In the film, two teens from very different backgrounds meet in post-war Sarajevo. Faruk (Pavle Cemerikic) lives with his ailing grandmother and forages for scrap metal while also dabbling in crime to get by, yet against his better conscience. Mona (Sumeja Dardagan) is from an affluent and influential family and dreams of escaping her toxic home life. The pair almost shouldn’t have met, but go on a journey that is both heartbreaking and hopeful.
Drljaca, who left Sarajevo at age nine and lived for a year with his family as refugees in Europe, ultimately settled in Canada in 1993. He addressed the plight of young people in contemporary Bosnia, and his intentions with the film, when he joined us to discuss The White Fortress after Deadline’s virtual screening of the film (see video above).

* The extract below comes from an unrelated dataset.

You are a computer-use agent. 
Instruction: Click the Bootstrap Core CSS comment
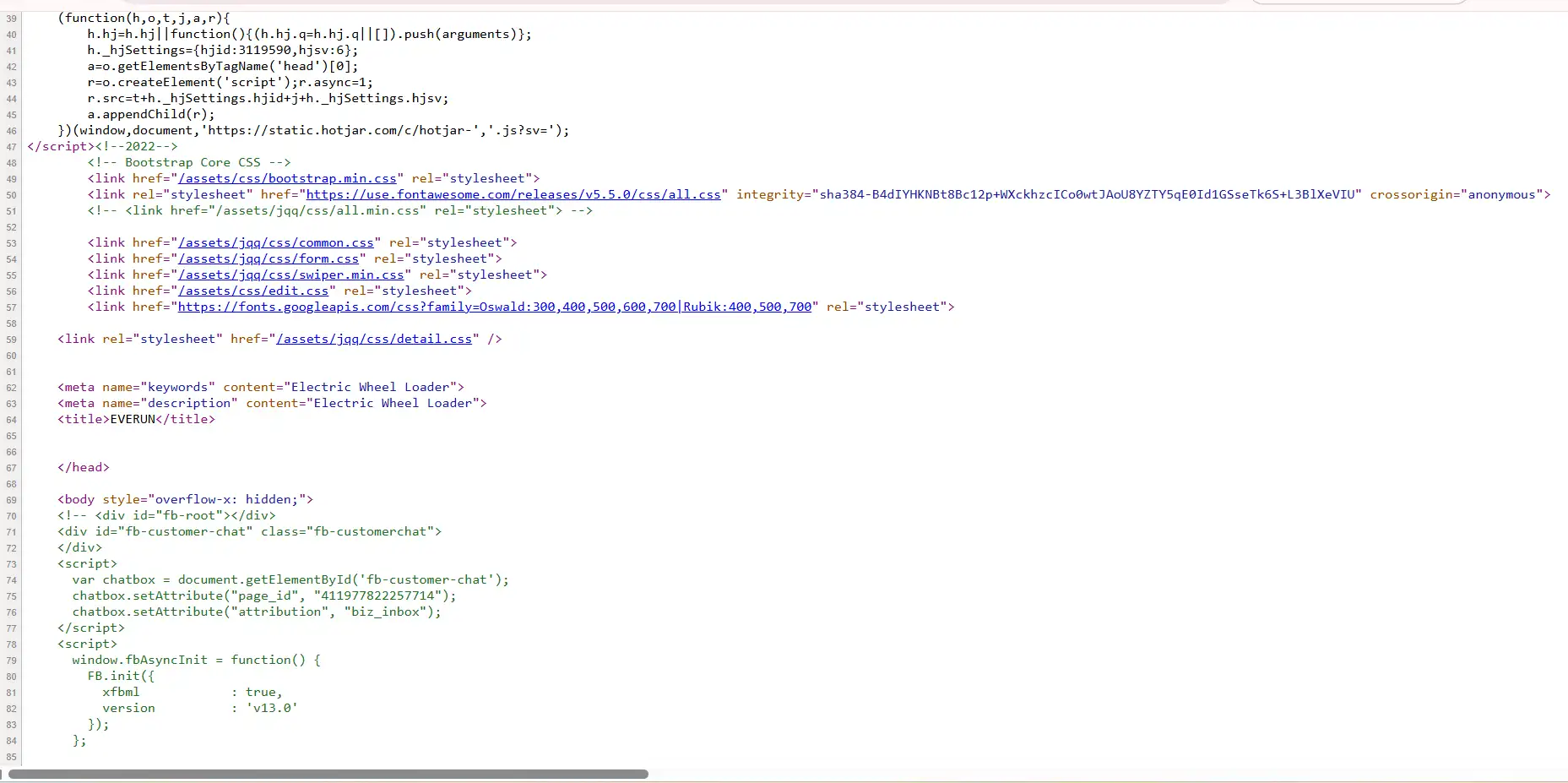pos(189,162)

Calling the current situation in Bosnia for young people “quite dire,” Drljaca said he wanted the love story of The White Fortress “to have this darkness that’s sort of part of the Bosnian landscape right now. But at the same time, even if their love doesn’t necessarily survive in a physical way, it’s there to sort of inform a better, more hopeful, tomorrow.”

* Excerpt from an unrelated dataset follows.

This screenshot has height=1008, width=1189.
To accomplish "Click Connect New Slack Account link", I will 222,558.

Explained Drljaca, “There was a very strong middle class, for example, in former Yugoslavia, that’s been sort of eroded and (Faruk) used to belong to a sort of upper or upper middle class upbringing — his mother was a concert pianist — and then slowly there’s this drift away where the new generation’s dreams are put to the test because their families’ circumstances changed; and the inverse relationship with Mona’s case where there is this new avant garde, the new powerful elite and they kind of dictate how things are done.”

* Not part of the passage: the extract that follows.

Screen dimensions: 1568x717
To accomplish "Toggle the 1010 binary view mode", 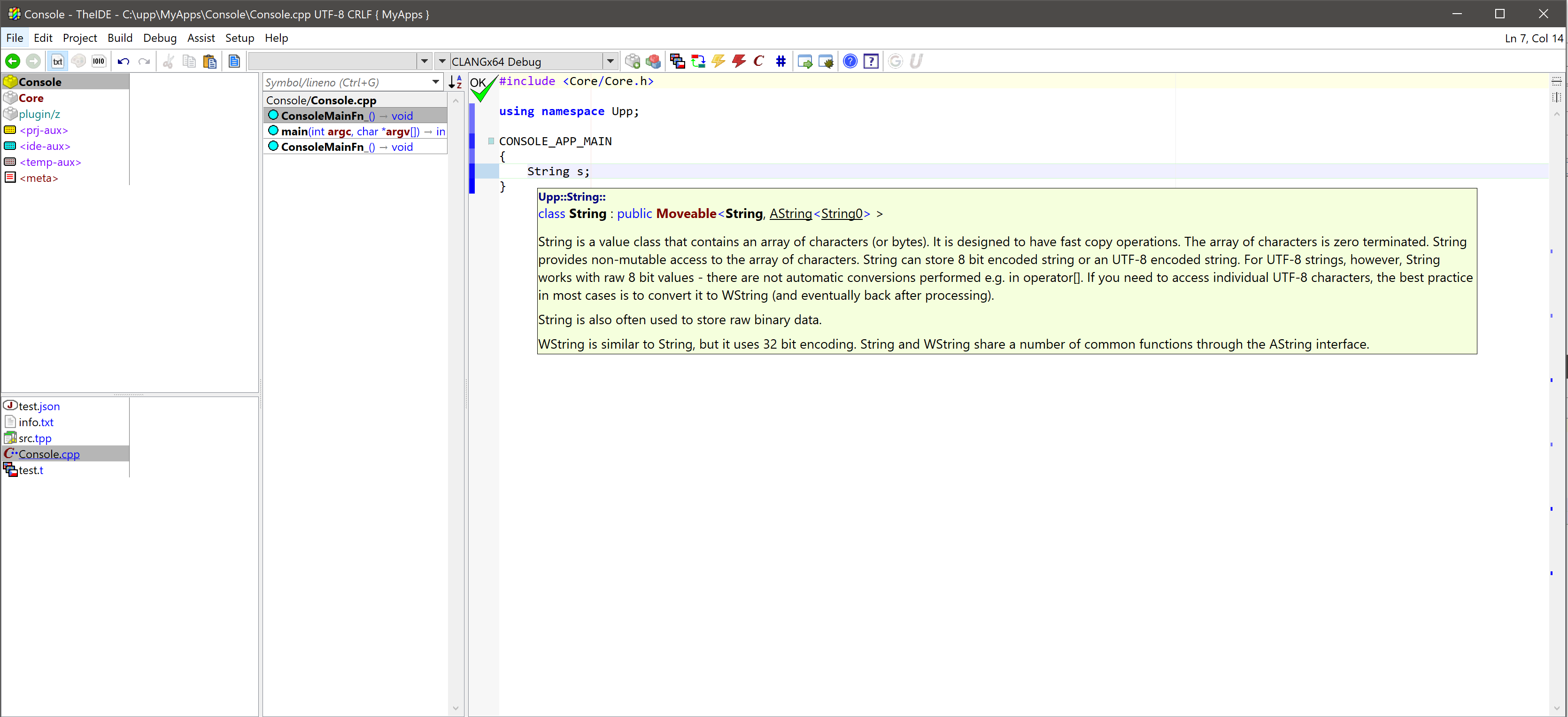I will (x=99, y=62).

The filmmaker wanted to give his characters “an agency over their fate,” rather than being “pushed down a path.” He added, “What a lot of times happens is that younger people don’t have agency so they just kind of go with the programming and they succumb to these forces. This kind of quiet resistance that both of them muster is a way that I approached my upbringing, even in Canada. There was everything from language barriers, culture shock — it was initially a very kind of particular experience, but at least I found a way to kind of find meaning and an anchor. The disappointment in Bosnia is that despite the peace treaty and all the stuff that’s happened to rebuild the country in a physical sense, young people are mostly unemployed… like 100,000 people leave the country each year. The birth rate can’t nearly keep up with the number of people that are fleeing. So it becomes very overlooked; the international community doesn’t pay attention too much until there is a threat of violence, and in some ways they benefit from it because you have people being educated in good internationally run schools, and then they just leave the country and they become lawyers and doctors and engineers in other countries… But the main fault for that is the actual system, it’s not necessarily the young people that are leaving. It’s that they are not given opportunities in that system. That is the subtext of the film in many ways.”
For Drljaca, “The idea is that we’re not just responsible for our own immediate happiness. There’s also the happiness of the generations that come after us and how we treat each other — and how we kind of approach life in the now is also going to reflect how generations that come after us are hopefully going to make a better tomorrow.”